Katie Matho, Ph.D.

Research Investigator, Cold Spring Harbor Laboratory

SFARI Bridge to Independence Fellow

Katie Matho is a research investigator at Cold Spring Harbor Laboratory. She received her B.S. from Union College, and her M.S. and Ph.D., both in neuroscience, from Sorbonne Université in Paris, France. For her Ph.D. work with Jean Livet at Institut de la Vision in France, Matho mapped the microscale connectivity of auditory circuitry in the brainstem, in the emerging field of connectomics. She employed a multicolor “barcoding” strategy called “Brainbow,” whereby neurons express random combinations of fluorescent proteins, facilitating single-cell, large-volume image analysis. This technique enabled her to identify previously unknown instances of converging inputs within this circuit where 1:1 connectivity is thought to be the rule.

To improve large-volume and live multicolor imaging of tissues labeled with multiple fluorescent probes, she collaborated with Emmanuel Beaurepaire at École Polytechnique in France. She contributed to pioneering a method of non-linear multicolor two-photon microscopy by wavelength mixing. Continuing briefly as a postdoctoral fellow, this breakthrough project facilitated single-cell morphological reconstruction in volumes large enough to encompass neural circuitry at a functionally relevant scale.
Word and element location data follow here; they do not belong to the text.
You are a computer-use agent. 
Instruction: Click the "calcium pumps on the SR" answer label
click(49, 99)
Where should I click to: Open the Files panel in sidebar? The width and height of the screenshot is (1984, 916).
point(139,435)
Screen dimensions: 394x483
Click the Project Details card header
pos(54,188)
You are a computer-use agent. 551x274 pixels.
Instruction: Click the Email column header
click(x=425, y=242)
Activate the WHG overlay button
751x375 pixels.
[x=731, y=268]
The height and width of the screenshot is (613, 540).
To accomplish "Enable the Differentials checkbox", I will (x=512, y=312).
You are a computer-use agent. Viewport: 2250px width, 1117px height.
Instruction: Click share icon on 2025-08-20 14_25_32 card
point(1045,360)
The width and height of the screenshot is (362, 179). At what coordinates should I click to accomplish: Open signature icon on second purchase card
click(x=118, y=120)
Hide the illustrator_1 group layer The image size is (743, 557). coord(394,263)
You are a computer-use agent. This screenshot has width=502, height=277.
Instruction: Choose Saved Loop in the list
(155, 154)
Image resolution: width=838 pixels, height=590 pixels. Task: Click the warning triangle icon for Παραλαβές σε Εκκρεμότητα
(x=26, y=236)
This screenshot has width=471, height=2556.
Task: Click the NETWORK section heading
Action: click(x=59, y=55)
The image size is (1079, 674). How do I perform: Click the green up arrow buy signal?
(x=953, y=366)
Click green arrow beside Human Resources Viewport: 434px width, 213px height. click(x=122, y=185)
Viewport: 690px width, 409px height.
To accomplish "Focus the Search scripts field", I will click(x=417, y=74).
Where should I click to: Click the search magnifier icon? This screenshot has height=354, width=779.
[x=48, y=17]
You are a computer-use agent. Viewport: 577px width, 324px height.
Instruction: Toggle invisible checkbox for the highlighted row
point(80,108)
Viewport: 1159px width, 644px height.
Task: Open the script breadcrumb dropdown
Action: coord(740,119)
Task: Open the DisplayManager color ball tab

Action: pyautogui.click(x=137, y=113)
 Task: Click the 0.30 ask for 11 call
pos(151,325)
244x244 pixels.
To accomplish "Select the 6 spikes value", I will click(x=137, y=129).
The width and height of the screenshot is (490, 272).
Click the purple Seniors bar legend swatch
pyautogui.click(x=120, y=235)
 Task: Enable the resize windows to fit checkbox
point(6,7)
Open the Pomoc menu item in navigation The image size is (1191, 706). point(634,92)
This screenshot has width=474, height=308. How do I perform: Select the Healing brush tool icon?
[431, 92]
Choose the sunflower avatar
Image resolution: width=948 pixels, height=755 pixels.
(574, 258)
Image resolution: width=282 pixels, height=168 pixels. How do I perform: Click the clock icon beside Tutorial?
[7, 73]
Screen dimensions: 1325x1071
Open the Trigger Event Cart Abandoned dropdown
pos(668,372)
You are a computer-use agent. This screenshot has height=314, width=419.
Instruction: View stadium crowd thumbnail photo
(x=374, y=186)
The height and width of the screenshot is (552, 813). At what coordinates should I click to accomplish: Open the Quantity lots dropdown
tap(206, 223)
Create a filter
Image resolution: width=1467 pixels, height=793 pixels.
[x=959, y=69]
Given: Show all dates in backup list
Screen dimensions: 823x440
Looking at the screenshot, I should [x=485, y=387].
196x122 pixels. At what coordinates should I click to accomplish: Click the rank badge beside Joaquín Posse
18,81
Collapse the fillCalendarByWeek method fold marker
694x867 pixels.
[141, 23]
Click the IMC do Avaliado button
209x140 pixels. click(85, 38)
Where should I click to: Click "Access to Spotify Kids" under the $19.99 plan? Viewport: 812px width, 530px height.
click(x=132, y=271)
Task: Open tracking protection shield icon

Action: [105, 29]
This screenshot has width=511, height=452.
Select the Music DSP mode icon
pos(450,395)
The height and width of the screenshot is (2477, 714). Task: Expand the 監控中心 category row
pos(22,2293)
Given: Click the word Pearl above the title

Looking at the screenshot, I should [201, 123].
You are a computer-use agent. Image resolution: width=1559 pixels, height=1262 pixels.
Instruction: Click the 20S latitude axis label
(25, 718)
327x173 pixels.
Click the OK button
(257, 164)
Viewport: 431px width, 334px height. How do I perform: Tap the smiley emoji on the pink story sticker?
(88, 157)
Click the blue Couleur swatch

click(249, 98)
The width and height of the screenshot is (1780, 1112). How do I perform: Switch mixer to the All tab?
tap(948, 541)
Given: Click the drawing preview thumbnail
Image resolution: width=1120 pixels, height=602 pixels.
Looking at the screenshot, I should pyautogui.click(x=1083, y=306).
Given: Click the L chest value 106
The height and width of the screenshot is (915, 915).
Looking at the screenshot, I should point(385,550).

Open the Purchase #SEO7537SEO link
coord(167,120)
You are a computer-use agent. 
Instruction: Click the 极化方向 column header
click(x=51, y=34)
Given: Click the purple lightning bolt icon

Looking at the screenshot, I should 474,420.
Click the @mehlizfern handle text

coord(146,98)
She then pursued her postdoctoral training under the mentorship of Z. Josh Huang at Cold Spring Harbor Laboratory. Matho investigated the degree of cell type diversity in the mammalian cerebral cortex. Focusing on the largest group of cortical neurons, the glutamatergic excitatory pyramidal neurons (PyNs), Matho developed, characterized and manipulated an array of high-quality, temporally inducible mouse gene knockin (KI) “driver” lines, providing experimental access to specific PyN cell types. This genetic engineering approach involved directing Cre or Flp “driver” enzymes to genes (some of which are implicated in ASD) specifically expressed in the major progenitor cell types and mature PyN subsets. The cell types could be tracked and manipulated by using “reporters” of “driver” activity, thus providing a handle on key cell types and paving the way for future discoveries related to brain function at cell-type specificity. Her work established an experimental paradigm laying the ground to uncover the hierarchical organization and developmental trajectory of PyN subpopulations that assemble cortical processing networks.

Matho currently employs high-throughput, single-neuron resolution next-generation sequencing approaches to reveal the brain wiring’s complexity and organizational principles, mentored by Anthony Zador at Cold Spring Harbor Laboratory.